= TRECHO SELECIONADO =

---

DURANTE A ÚLTIMA DÉCADA, verificou-se um decréscimo ano após ano no número de países exportadores de petróleo, tanto pela expansão da demanda doméstica em praticamente todas as nações, quanto pelo escasseamento das reservas nacionais. O México, que nos próximos anos se tornará importador, ilustra bem essa dinâmica. Atualmente, o país ainda é um dos maiores vendedores mundiais.Isso significa que os EUA perderão em breve o seu terceiro maior fornecedor. Dos quatro maiores campos em atividade no planeta – Cantarell (no México), Samotlor (na Rússia), Burgan (no Kuwait) e Ghawar (na Arábia Saudita) – três estão oficialmente em declínio. Embora as autoridades do país neguem que o campo saudita tenha alcançado o pico, muitos analistas acreditam que sim, ou que esteja próximo a isso. Esse, por sinal, é um mistério que vem sendo muitíssimo contestado, já que as reservas do reino têm se mantido no mesmo nível por décadas (de acordo com informações do governo). Observadores e mesmo investidores como Jim Rogers apostam que os príncipes sauditas mentem acerca do verdadeiro status de seus depósitos.Ou essa suposição é verídica, ou os poços árabes têm uma intrigante e inédita capacidade de não apresentar perdas produtivas com o tempo, o que seria, na visão técnica, altamente improvável. Segundo o site Wikileads, baseado em comunicações confidenciais das embaixadas norte-americanas, a Arábia Saudita teria superestimado os seus depósitos em 40%.De acordo com esses documentos, o pico de produção do país poderia acontecer em 2012.

NO COMEÇO DA REVOLUÇÃO INDUSTRIAL, a população mundial era de um bilhão de pessoas. Agora, justamente quando a produção global de petróleo atinge o zênite, somos sete bilhões de humanos. Se a China – que hoje possui um número de carros per capita equivalente a um décimo do padrão americano – for se igualar aos Estados Unidos nesse quesito (afinal, é isso que se busca), seriam necessárias, segundo especialistas, sete (novas) Arábias Sauditas para atender a essa demanda.

A REPOSIÇÃO DO PETRÓLEO, contudo, é uma tarefa que extrapola a questão energética, já que ele ou subprodutos de sua extração são utilizados na confecção de diversos artefatos que passamos a associar diretamente ao nosso conforto.Tecidos, pneus, materiais plásticos, embalagens, fertilizantes, pesticidas, tênis e solas de sapatos, adornos como pulseiras, brincos e colares, cosméticos, protetores solares, escovas de dentes, escovas de cabelo, perfumes, óculos, balas, ipods, telefones celulares, e por aí afora. A lista inteira provavelmente não caberia nesta coluna. Fato é que o planeta se encontra muito próximo de um ponto de virada, numa encruzilhada,onde a demanda suplantará o estoque global. O Departamento de Energia dos Estados Unidos admite que existe a chance de o mundo experimentar um substancial declínio na produção de combustíveis líquidos entre 2011 e 2015.

---

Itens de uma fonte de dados
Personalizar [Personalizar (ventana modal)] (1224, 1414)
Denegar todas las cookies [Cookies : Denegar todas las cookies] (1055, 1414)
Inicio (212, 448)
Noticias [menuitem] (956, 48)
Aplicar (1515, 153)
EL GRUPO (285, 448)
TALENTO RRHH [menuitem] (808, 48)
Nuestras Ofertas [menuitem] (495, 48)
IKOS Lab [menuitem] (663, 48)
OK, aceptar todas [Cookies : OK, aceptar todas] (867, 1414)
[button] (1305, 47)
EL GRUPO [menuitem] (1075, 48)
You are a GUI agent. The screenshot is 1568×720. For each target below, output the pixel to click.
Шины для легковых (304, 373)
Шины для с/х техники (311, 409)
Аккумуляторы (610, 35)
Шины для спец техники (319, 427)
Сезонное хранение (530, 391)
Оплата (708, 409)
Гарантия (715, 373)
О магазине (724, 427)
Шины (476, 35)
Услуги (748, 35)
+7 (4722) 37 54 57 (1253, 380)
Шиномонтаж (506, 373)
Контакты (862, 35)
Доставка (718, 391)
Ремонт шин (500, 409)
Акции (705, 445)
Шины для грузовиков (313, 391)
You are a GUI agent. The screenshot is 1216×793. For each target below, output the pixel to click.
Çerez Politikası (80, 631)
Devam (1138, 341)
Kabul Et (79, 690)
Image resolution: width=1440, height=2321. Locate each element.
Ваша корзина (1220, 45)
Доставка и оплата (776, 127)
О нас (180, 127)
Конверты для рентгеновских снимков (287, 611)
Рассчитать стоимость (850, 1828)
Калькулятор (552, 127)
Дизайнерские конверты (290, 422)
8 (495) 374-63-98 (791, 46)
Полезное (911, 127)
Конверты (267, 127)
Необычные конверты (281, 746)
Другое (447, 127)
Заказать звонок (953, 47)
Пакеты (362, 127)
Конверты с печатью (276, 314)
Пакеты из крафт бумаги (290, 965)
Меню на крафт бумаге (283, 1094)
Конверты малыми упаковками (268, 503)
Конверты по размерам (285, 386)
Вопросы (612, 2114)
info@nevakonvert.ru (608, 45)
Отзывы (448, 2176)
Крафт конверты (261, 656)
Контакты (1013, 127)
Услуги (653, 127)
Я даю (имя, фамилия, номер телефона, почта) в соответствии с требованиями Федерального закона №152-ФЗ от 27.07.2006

---

= TAREFAS A REALIZAR =
**A)** Quais são os campos de petróleo que o texto sobre o petróleo aponta como os quatro maiores em atividade no planeta? Informe cada um com o país indicado entre parênteses.
**B)** Imprima o trecho do texto sobre o petróleo que vai de "A REPOSIÇÃO DO" até "2011 e 2015.".
Baseie-se somente no texto sobre o petróleo.

= RESPOSTAS NUMERADAS =
**A)** Cantarell (México), Samotlor (Rússia), Burgan (Kuwait) e Ghawar (Arábia Saudita).

**B)**
A REPOSIÇÃO DO PETRÓLEO, contudo, é uma tarefa que extrapola a questão energética, já que ele ou subprodutos de sua extração são utilizados na confecção de diversos artefatos que passamos a associar diretamente ao nosso conforto.Tecidos, pneus, materiais plásticos, embalagens, fertilizantes, pesticidas, tênis e solas de sapatos, adornos como pulseiras, brincos e colares, cosméticos, protetores solares, escovas de dentes, escovas de cabelo, perfumes, óculos, balas, ipods, telefones celulares, e por aí afora. A lista inteira provavelmente não caberia nesta coluna. Fato é que o planeta se encontra muito próximo de um ponto de virada, numa encruzilhada,onde a demanda suplantará o estoque global. O Departamento de Energia dos Estados Unidos admite que existe a chance de o mundo experimentar um substancial declínio na produção de combustíveis líquidos entre 2011 e 2015.